Llegó la limusina, una Lincoln Town Car. El hombre sentado tras el volante se apeó y miró en derredor. Tess lo observó celosamente desde la esquina de la tienda. Vestía un traje oscuro. Era un tipo pequeño, con gafas, que no tenía pinta de violador…, pero, por descontado, no todos los gigantes eran violadores ni todos los violadores eran gigantes. Tenía que confiar en él, sin embargo. Si quería volver a casa y dar de comer a Fritzy, no le quedaba alternativa. Por tanto, dejó caer su improvisada y asquerosa estola junto al teléfono que aún funcionaba y caminó despacio y con paso firme hacia el coche. La luz que brillaba a través de las ventanas resultaba cegadora después de haber permanecido en las sombras a ese lado del edificio, y sabía el aspecto que presentaba su rostro.
Me preguntará qué me ha pasado, y me preguntará si quiero ir a un hospital.
Pero Manuel (que acaso hubiera presenciado cosas peores, no era imposible) se limitó a sujetar la puerta y a decir:
—Bienvenida a su Limusina Real, señora. —Tenía un ligero acento hispano a juego con su tez aceitunada y sus ojos oscuros.
—Donde me tratan a cuerpo de rey —dijo Tess. Procuró sonreír, lo cual hizo que le dolieran los labios hinchados.
—Sí, señora. —Nada más. Que Dios bendijera a Manuel, que acaso hubiera presenciado cosas peores, quizá en su lugar de origen, quizá en la parte de atrás de ese mismo coche. ¿Quién sabía qué secretos guardaban los conductores de limusina? Era una pregunta que podría encerrar un buen libro en su interior. No de la clase que ella escribía, claro…, aunque ¿quién sabía qué clase de libros escribiría después de esto? ¿O si volvería a escribir alguno?
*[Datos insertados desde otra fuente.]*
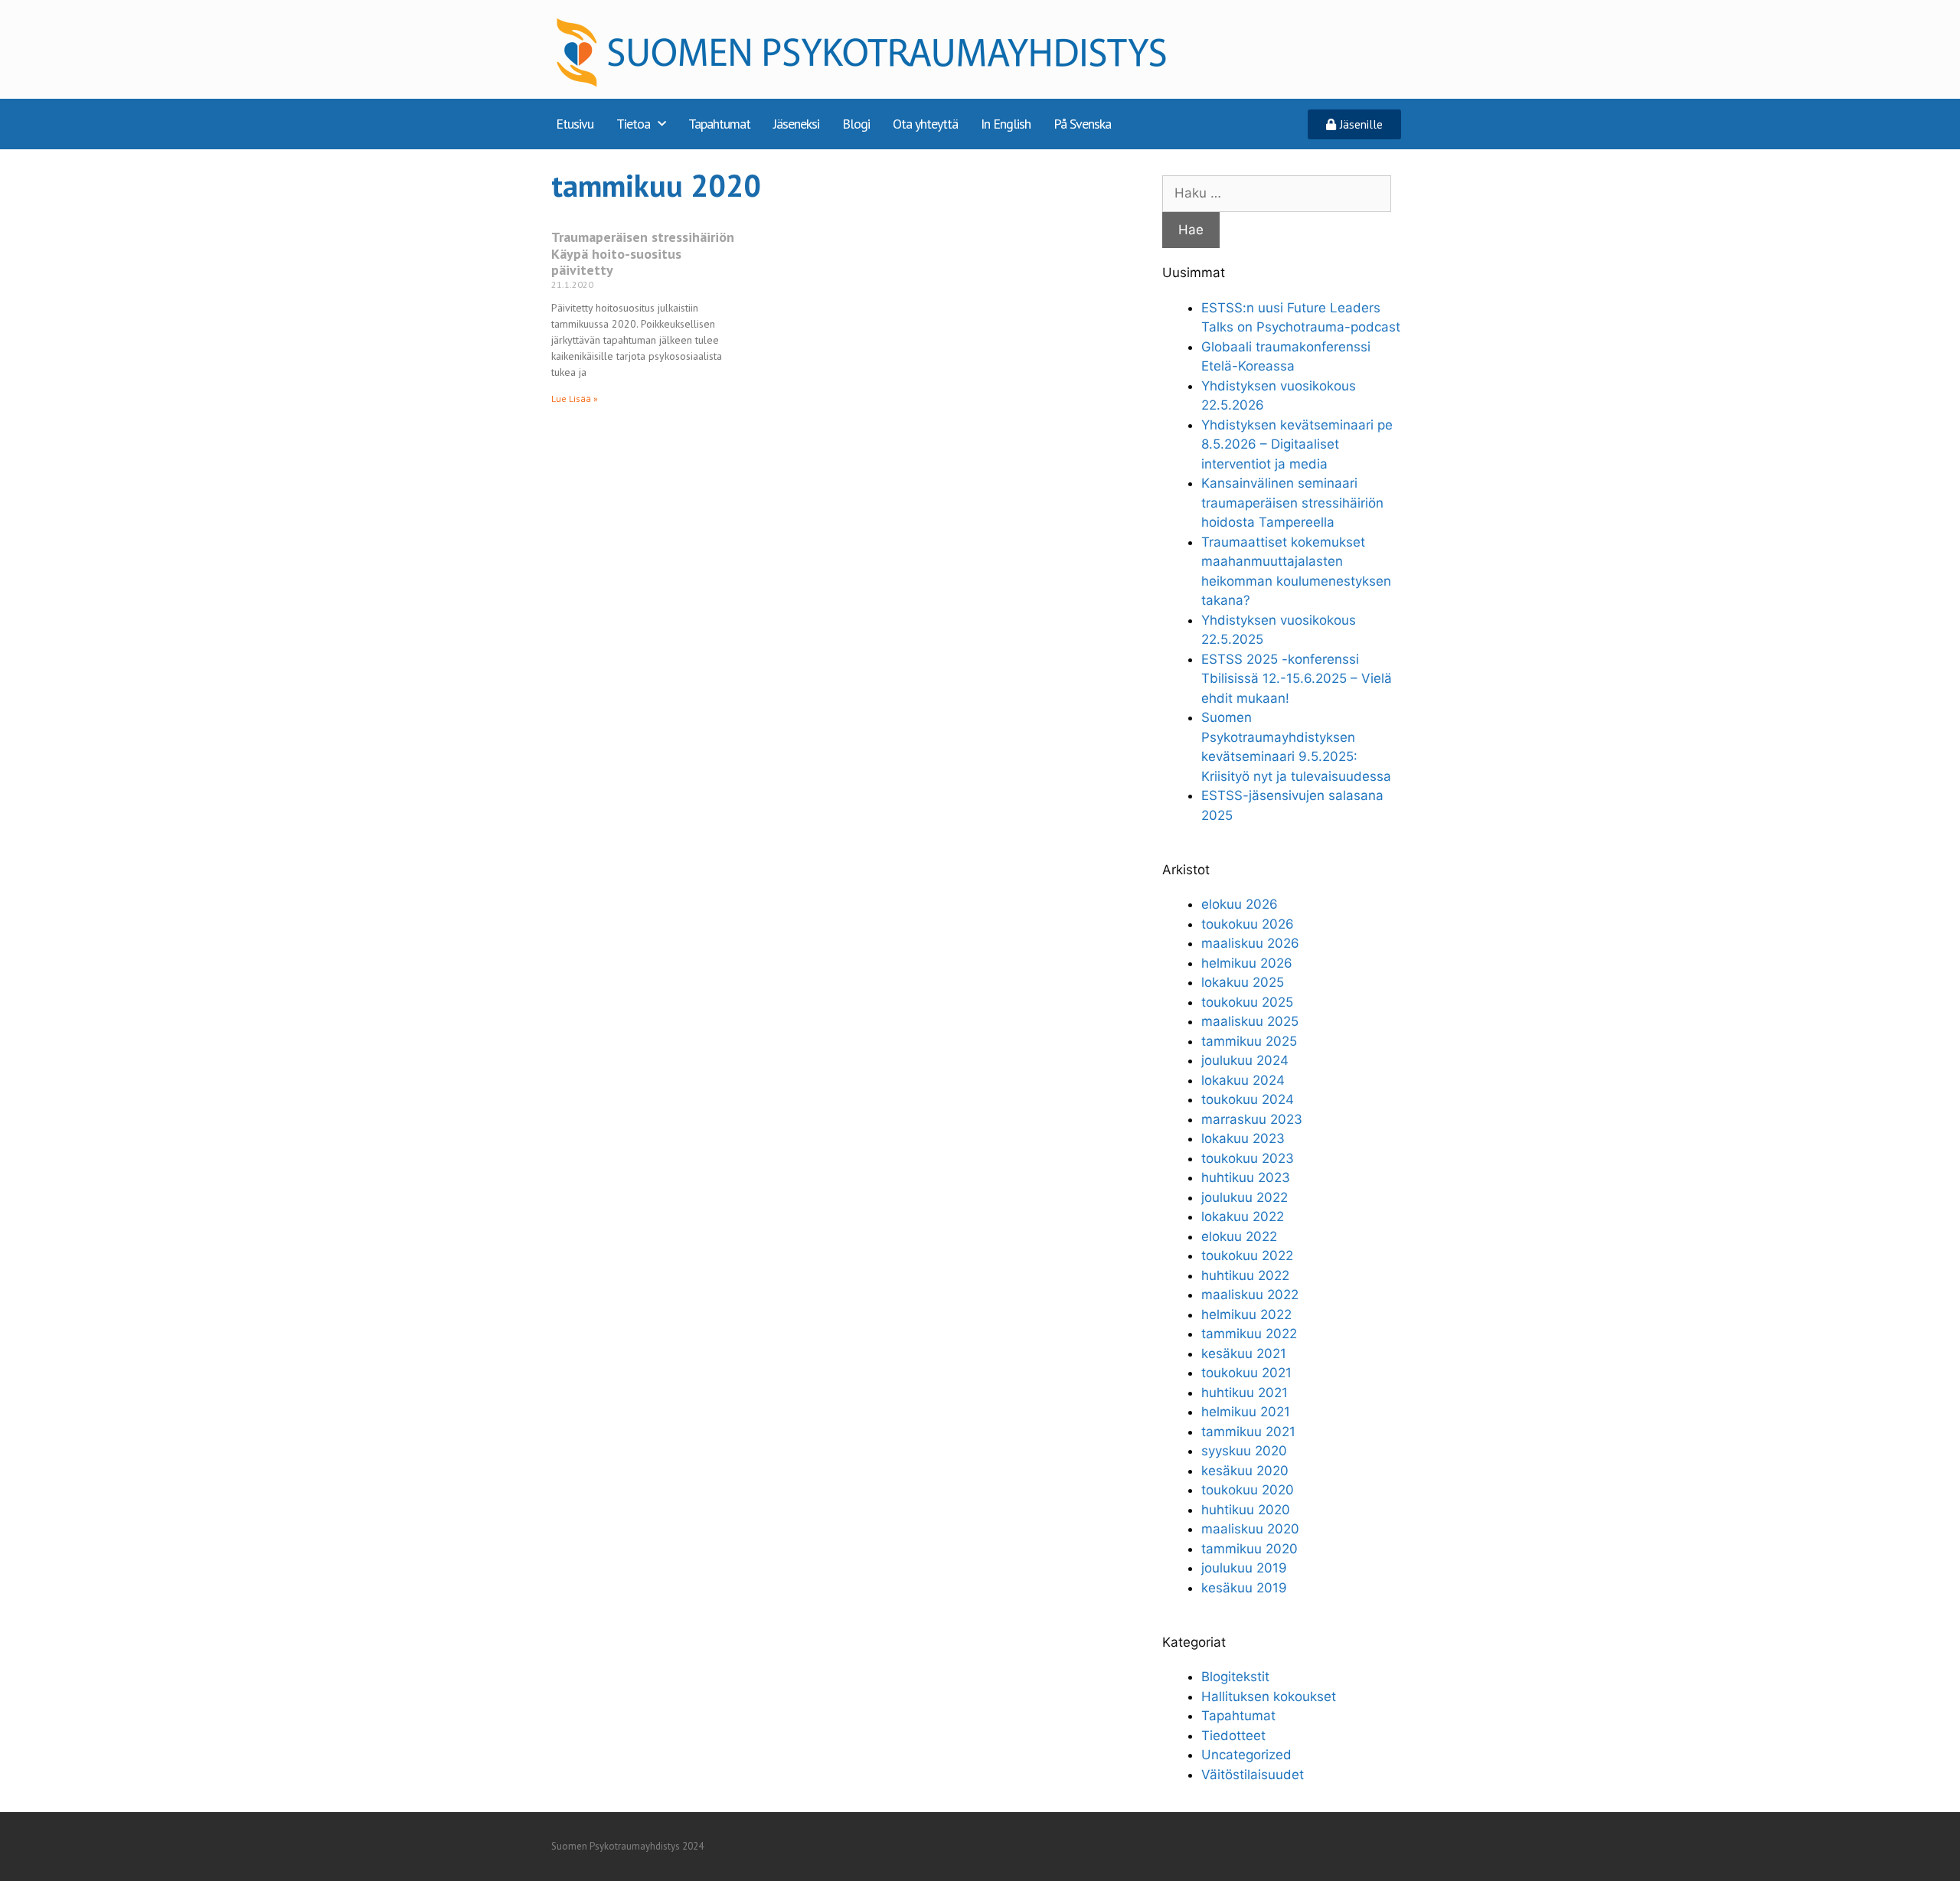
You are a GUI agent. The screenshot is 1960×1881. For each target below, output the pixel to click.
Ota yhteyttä (925, 123)
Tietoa (633, 123)
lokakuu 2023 (1243, 1138)
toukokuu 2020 (1247, 1489)
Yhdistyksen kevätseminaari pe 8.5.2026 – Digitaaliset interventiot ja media (1297, 444)
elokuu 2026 (1239, 904)
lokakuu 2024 (1243, 1080)
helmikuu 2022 (1246, 1314)
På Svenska (1082, 123)
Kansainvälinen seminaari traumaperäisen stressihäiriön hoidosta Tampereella (1292, 502)
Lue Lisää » (574, 398)
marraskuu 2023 (1251, 1119)
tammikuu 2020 (1249, 1548)
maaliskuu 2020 (1250, 1528)
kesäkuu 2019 (1244, 1587)
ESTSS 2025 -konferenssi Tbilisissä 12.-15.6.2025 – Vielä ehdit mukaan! (1296, 678)
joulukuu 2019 (1244, 1568)
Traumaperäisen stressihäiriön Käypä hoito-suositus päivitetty (642, 253)
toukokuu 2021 (1246, 1372)
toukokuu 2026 (1247, 924)
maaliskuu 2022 (1249, 1294)
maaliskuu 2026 (1250, 943)
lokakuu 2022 (1242, 1216)
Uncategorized (1246, 1754)
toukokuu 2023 (1247, 1158)
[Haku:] (1276, 193)
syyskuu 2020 (1244, 1450)
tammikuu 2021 (1248, 1431)
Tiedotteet (1233, 1735)
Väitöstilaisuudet (1252, 1774)
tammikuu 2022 (1249, 1333)
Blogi (856, 123)
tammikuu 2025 (1249, 1041)
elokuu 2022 (1239, 1236)
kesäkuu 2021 (1243, 1353)
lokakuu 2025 (1242, 982)
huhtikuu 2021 (1244, 1392)
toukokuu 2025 (1247, 1002)
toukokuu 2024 (1247, 1099)
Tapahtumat (719, 123)
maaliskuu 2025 (1249, 1021)
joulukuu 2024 (1245, 1060)
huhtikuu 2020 (1245, 1509)
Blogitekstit (1235, 1676)
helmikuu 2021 (1245, 1411)
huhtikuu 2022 (1245, 1275)
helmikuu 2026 (1246, 963)
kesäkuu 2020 (1245, 1470)
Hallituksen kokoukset (1268, 1696)
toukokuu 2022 (1247, 1255)
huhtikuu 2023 (1245, 1177)
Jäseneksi (796, 123)
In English (1006, 123)
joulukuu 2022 (1244, 1197)
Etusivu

La aventura de aquella noche podría haberle arrebatado aquel solitario placer durante una temporada. Quizá para siempre. Resultaba imposible saberlo.
Subió al asiento trasero del coche, moviéndose como una anciana con osteoporosis avanzada. Ya sentada, y después de que el chófer hubiera cerrado la puerta, envolvió los dedos alrededor de la manija y observó con atención, queriendo cerciorarse de que era Manuel quien se ponía ante el volante, y no el gigante del peto. En Terror en Stagg Road 2 habría sido el gigante: una vuelta de tuerca más antes de los créditos. Usa un poco de ironía, es buena para la sangre.
Pero fue Manuel quien entró en el coche. Por supuesto. Se relajó.
—La dirección que tengo es Primrose Lane, número 19, en Stoke Village. ¿Es correcta?
Por un instante fue incapaz de recordar; en la cabina había tecleado sin vacilación el número de su tarjeta telefónica, pero se quedaba en blanco cuando se trataba de su propia dirección.
Relájate, se dijo. Ya se acabó. Esto no es una película de miedo, es tu vida. Has pasado por una experiencia terrible, pero ya se acabó. Así que relájate.
—Sí, Manuel, así es.
—¿Querrá hacer alguna parada, o vamos directamente a su casa? —Fue lo más cerca que estuvo de mencionar lo que las luces del Gas & Dash debían de haberle mostrado mientras ella caminaba hacia el Town Car.
Era solo suerte que siguiera tomando sus píldoras anticonceptivas (suerte y tal vez optimismo; ni siquiera había tenido un rollo de una noche en los últimos tres años, a menos que uno contara lo de esa tarde), pero la suerte había escaseado en el día de hoy, y agradecía esta pequeña bendición. Estaba segura de que Manuel podría encontrar una farmacia abierta en algún punto del trayecto, los conductores de limusina parecían conocer esa clase de cosas, pero no se veía capaz de entrar en una y pedir la píldora del día después. Su rostro habría revelado demasiado bien por qué necesitaba una. Además, estaba el problema del dinero, por supuesto.
—Ninguna parada, tan solo lléveme a casa, por favor.
Pronto estuvieron en la I-84, muy concurrida por el tráfico de un viernes noche. Stagg Road y la tienda abandonada quedaron atrás. Lo que le aguardaba delante era su propia casa, con su sistema de seguridad y una cerradura en cada puerta. Y eso era bueno.